BEGIN DATA TO PROCESS

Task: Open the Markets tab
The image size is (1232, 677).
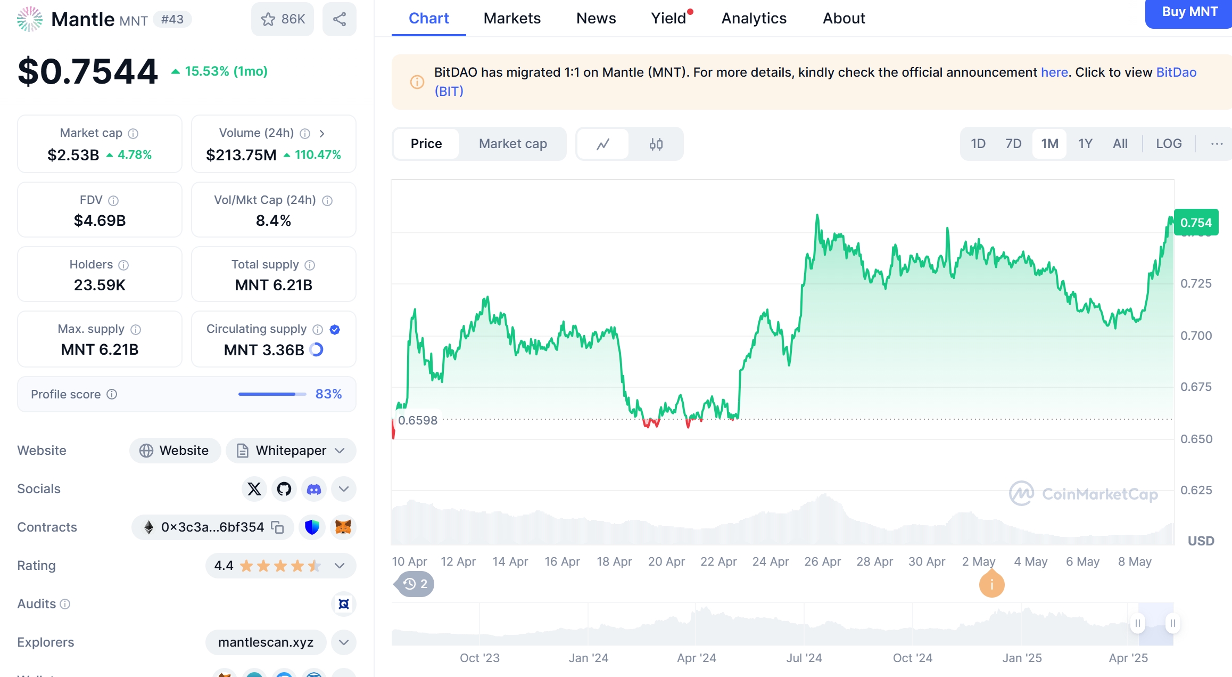Action: pyautogui.click(x=512, y=19)
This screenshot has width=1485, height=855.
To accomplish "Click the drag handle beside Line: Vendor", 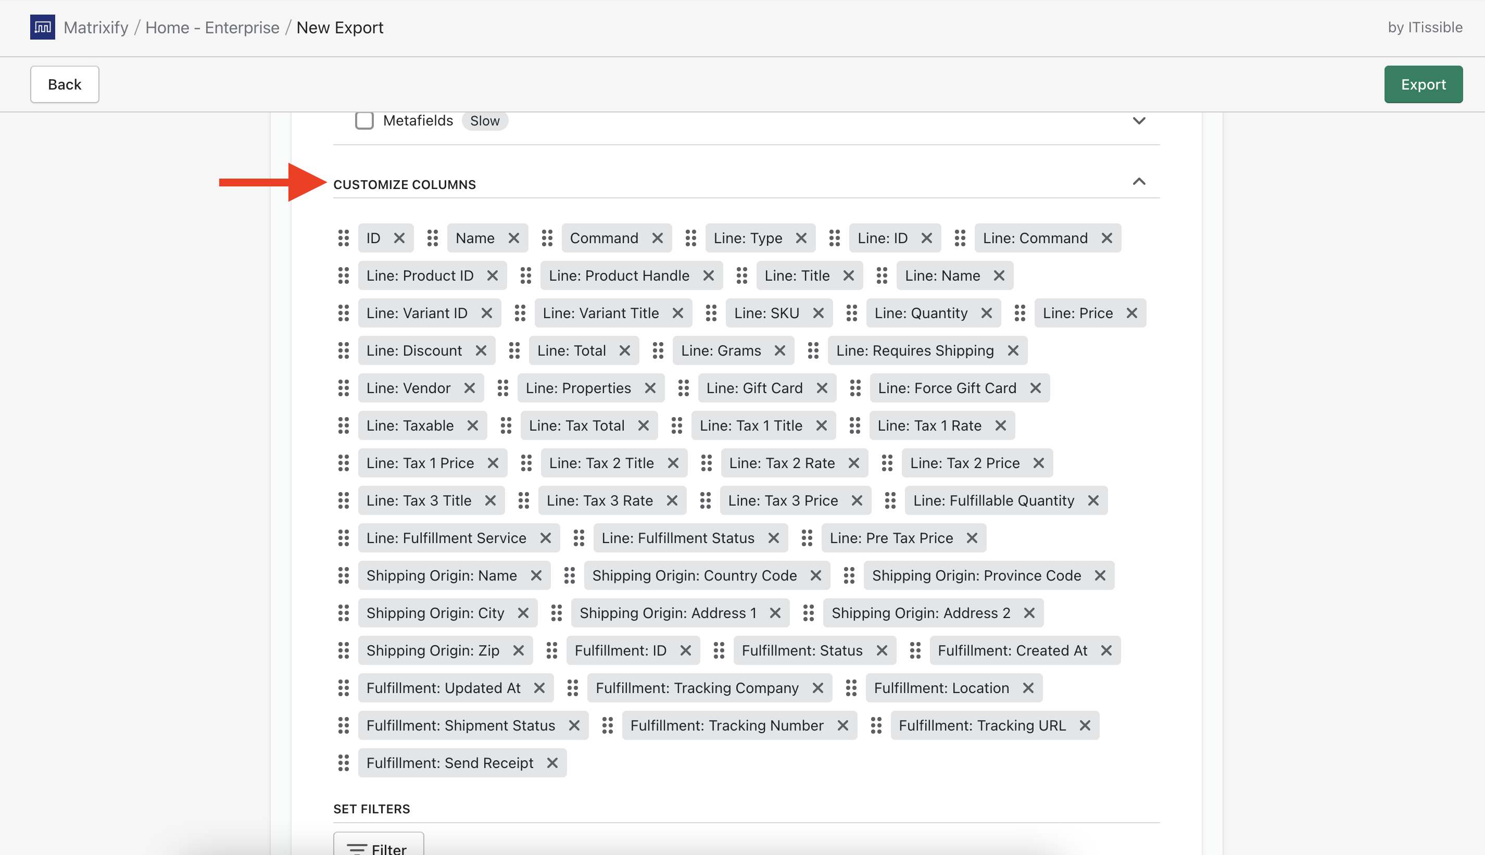I will pyautogui.click(x=344, y=388).
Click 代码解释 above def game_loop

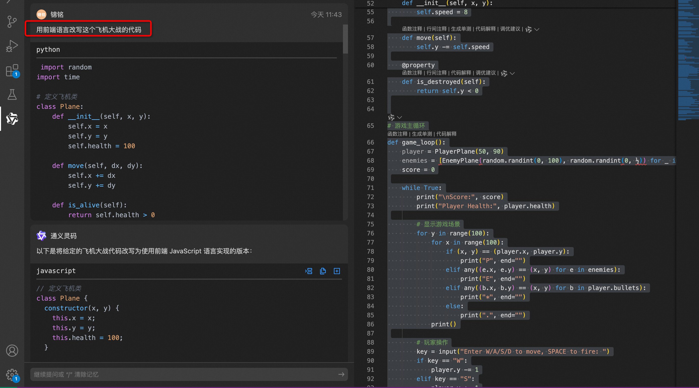[x=446, y=134]
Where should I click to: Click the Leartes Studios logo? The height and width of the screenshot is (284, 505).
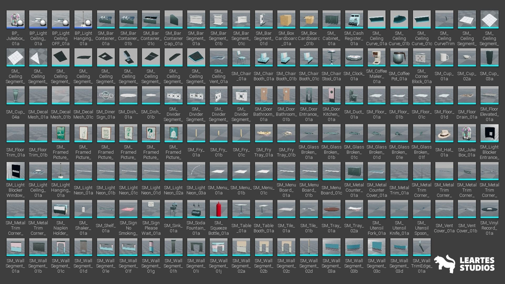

END DATA TO PROCESS

**ACTIVITY**: Each line in the data that holds the string "height" must be returned.

**WRITTEN ANSWER**:
This screenshot has width=1485, height=855.
Where should I click to: Click the Leartes Studios logo? The height and width of the screenshot is (284, 505).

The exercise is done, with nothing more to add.